_ACCIÓN REQUERIDA 1_
Responde estas preguntas sobre el texto de la política colombiana:
(a) ¿De qué está hecho, en gran parte, el tejido de la política colombiana?
(b) ¿Qué nombre recibe el Estado en el encabezado de la Constitución de Colombia?
(c) ¿En qué año se aprobó esa Constitución?
_ACCIÓN REQUERIDA 2_
Cita el fragmento del texto de la política colombiana que va desde "El abuso de" hasta "avanzada en 1991.".

_TEXTO_
El tejido de la política colombiana está hecho, en gran parte, de puntadas deleznables. Es el aporte de muchos de los actores de esa función pública, con la cual se ejerce el gobierno y por consiguiente se maneja la nación.
El abuso de poder, la violencia, la corrupción, el fraude, los privilegios de clase, entre otras debilidades predominantes en la estructura oficial del país, configuran el entramado institucional. Son piezas de un Estado, al cual se le llama “Social de Derecho” en el encabezado de la Constitución de Colombia aprobada como de avanzada en 1991.

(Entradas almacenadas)
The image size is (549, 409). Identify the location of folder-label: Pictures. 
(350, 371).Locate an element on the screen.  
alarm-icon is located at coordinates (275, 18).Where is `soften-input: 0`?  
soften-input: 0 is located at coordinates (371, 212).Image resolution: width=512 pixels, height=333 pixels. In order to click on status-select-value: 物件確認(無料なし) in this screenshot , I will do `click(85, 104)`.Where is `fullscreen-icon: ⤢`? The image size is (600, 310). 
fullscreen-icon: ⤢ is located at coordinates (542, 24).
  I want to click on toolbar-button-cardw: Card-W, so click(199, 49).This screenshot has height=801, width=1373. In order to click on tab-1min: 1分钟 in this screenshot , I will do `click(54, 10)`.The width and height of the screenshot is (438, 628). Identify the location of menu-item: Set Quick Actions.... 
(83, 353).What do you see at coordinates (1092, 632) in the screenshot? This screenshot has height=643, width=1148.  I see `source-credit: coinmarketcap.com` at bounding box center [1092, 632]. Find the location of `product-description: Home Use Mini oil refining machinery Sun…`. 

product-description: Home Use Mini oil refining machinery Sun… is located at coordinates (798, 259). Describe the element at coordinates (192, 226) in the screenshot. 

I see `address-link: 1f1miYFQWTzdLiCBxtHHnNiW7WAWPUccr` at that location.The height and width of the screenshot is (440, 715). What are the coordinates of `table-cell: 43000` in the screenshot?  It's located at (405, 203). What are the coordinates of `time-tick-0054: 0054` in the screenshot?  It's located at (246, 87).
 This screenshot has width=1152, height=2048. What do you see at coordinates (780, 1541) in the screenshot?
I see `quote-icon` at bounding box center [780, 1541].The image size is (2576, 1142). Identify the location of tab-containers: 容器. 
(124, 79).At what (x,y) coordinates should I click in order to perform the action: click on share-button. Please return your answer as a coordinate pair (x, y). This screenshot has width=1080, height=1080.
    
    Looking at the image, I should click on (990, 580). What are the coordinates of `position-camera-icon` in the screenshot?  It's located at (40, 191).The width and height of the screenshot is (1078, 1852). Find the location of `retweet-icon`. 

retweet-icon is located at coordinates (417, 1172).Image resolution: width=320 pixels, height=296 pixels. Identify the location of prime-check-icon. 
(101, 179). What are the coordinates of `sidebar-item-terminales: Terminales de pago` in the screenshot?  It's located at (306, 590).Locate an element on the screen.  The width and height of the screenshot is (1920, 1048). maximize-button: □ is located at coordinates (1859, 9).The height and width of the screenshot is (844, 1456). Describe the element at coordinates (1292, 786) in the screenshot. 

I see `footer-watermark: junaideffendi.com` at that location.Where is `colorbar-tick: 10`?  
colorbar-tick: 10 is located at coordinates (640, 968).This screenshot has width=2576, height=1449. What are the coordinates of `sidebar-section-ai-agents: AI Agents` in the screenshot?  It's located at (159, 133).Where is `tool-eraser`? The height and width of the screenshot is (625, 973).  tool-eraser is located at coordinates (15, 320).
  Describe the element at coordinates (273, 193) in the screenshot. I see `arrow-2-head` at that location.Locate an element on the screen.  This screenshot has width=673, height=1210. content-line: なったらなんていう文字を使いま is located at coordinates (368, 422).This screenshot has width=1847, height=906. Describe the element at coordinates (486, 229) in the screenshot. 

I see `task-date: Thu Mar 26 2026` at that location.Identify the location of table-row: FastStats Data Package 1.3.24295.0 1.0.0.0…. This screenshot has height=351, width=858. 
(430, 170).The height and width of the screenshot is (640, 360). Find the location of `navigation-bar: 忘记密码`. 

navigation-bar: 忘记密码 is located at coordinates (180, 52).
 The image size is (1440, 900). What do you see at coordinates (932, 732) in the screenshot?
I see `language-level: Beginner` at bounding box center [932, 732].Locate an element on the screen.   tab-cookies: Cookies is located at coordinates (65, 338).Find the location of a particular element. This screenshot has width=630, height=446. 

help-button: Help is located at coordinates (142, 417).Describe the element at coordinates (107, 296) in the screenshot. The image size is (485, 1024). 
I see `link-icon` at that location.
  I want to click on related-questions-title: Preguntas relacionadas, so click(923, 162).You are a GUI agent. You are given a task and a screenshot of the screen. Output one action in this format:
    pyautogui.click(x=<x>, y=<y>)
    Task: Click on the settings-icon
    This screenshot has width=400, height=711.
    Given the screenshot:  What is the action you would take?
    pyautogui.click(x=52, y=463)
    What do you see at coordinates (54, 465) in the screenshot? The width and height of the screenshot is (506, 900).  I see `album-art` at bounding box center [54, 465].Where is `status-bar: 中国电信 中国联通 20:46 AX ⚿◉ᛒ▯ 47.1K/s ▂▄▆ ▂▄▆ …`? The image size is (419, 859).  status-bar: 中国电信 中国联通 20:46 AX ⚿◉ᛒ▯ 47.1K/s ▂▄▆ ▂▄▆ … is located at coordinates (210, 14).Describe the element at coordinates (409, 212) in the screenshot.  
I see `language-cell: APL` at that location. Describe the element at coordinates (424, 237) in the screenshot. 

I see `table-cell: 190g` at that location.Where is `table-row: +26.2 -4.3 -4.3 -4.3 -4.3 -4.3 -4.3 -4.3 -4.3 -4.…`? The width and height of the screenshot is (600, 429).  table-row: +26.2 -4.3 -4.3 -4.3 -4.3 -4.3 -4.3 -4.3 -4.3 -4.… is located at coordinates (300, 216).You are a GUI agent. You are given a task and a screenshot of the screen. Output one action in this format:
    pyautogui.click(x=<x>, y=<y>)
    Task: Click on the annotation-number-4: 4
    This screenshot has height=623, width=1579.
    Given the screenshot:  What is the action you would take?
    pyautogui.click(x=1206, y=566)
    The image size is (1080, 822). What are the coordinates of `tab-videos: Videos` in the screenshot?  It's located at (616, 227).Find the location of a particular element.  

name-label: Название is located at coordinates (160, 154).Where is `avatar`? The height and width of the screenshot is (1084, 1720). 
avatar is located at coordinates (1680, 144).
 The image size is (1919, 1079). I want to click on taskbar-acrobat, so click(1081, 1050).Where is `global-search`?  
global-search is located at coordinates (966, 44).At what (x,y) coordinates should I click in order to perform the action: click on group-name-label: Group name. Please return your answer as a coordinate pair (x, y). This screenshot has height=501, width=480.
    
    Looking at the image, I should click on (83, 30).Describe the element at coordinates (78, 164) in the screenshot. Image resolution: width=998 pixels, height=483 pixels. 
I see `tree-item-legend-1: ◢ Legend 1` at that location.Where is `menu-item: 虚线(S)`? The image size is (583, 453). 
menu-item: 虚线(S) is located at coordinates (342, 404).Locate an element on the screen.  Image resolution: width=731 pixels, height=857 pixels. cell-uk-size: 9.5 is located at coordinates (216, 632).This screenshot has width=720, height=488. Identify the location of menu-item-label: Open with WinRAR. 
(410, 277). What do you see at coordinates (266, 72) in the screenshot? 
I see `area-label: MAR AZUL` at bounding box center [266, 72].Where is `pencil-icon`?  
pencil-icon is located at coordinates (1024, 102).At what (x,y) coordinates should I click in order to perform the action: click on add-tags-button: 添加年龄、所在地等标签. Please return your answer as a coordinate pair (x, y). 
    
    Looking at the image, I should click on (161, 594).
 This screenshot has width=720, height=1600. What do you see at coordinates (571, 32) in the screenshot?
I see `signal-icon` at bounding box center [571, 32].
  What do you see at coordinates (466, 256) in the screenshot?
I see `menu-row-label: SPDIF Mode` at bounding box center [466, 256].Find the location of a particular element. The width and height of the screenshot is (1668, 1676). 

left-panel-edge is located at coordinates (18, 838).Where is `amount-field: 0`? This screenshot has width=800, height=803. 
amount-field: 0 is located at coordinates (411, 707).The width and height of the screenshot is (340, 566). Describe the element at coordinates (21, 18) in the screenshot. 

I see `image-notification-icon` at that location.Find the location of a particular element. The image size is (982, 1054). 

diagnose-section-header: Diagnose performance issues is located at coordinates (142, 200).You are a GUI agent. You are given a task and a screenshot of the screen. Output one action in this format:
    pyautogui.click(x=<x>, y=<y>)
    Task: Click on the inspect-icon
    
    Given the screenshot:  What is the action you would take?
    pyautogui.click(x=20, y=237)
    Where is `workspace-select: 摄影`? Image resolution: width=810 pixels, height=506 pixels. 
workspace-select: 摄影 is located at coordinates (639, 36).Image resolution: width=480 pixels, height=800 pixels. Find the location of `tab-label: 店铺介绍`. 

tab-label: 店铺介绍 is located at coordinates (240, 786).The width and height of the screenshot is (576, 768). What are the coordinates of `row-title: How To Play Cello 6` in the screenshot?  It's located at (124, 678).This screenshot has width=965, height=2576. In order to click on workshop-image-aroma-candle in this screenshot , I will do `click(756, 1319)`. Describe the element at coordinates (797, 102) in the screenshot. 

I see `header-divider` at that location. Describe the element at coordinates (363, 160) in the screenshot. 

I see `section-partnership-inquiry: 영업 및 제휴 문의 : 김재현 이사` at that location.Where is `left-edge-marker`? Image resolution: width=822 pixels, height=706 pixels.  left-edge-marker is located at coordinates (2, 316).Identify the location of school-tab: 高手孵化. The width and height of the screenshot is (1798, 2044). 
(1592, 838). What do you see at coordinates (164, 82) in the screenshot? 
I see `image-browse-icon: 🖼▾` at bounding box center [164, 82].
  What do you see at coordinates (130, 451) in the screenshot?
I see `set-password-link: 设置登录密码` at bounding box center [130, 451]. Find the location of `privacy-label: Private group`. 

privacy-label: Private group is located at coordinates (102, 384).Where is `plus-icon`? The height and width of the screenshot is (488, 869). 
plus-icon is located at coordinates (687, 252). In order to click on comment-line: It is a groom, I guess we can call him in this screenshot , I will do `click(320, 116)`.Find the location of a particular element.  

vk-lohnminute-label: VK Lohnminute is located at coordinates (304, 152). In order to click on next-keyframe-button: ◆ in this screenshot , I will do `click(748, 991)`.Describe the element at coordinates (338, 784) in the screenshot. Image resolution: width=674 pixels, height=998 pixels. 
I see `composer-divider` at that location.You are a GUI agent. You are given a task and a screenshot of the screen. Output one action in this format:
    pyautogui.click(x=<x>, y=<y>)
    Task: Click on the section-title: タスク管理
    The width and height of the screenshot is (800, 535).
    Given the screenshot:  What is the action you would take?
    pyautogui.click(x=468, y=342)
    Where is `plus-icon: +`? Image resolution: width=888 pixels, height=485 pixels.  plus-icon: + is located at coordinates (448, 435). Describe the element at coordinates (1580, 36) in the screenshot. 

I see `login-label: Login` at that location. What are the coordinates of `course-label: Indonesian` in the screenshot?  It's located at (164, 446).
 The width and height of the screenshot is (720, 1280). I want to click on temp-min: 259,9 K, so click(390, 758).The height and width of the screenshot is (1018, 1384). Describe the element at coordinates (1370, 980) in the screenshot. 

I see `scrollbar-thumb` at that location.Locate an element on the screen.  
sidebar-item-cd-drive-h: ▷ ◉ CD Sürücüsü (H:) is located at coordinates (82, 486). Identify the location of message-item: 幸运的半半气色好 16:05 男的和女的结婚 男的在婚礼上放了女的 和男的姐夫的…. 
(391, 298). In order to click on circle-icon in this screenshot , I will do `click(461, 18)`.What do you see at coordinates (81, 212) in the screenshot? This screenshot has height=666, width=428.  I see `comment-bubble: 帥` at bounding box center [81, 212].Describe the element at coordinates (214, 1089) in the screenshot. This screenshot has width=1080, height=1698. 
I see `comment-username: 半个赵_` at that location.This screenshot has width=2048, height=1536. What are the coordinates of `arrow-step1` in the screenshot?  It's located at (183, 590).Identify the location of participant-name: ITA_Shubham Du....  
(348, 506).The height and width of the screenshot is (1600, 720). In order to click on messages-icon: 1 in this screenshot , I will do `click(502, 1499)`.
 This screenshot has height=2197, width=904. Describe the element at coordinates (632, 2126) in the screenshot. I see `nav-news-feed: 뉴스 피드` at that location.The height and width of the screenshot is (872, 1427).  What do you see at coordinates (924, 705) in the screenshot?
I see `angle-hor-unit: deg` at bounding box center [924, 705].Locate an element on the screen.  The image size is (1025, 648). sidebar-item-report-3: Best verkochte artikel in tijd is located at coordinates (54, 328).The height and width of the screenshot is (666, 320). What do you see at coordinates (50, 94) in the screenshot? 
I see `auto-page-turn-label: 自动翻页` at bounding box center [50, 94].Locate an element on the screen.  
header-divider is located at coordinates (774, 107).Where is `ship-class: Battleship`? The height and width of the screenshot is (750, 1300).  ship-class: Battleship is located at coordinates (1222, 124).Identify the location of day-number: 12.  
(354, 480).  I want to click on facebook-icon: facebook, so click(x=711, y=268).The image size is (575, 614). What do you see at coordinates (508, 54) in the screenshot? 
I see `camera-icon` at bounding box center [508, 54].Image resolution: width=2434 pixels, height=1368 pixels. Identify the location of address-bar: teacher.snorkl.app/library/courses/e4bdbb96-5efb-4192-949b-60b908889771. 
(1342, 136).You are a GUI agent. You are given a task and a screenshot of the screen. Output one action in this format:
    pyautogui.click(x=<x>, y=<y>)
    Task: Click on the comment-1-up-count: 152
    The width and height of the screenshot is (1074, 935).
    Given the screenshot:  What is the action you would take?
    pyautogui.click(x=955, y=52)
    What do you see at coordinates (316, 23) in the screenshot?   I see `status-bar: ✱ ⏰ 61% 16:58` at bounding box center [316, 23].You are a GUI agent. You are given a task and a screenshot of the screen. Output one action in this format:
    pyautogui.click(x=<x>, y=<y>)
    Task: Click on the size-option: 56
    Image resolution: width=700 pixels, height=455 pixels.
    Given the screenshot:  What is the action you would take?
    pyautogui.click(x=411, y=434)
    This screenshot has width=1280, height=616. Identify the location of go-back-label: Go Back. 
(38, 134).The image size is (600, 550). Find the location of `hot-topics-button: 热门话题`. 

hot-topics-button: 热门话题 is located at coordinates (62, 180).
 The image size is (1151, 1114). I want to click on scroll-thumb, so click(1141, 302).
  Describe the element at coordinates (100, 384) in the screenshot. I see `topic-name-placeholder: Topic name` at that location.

_RESULTADO DEL EJERCICIO 1_
(a) De puntadas deleznables.
(b) "Social de Derecho".
(c) En 1991.

_RESULTADO DEL EJERCICIO 2_
El abuso de poder, la violencia, la corrupción, el fraude, los privilegios de clase, entre otras debilidades predominantes en la estructura oficial del país, configuran el entramado institucional. Son piezas de un Estado, al cual se le llama “Social de Derecho” en el encabezado de la Constitución de Colombia aprobada como de avanzada en 1991.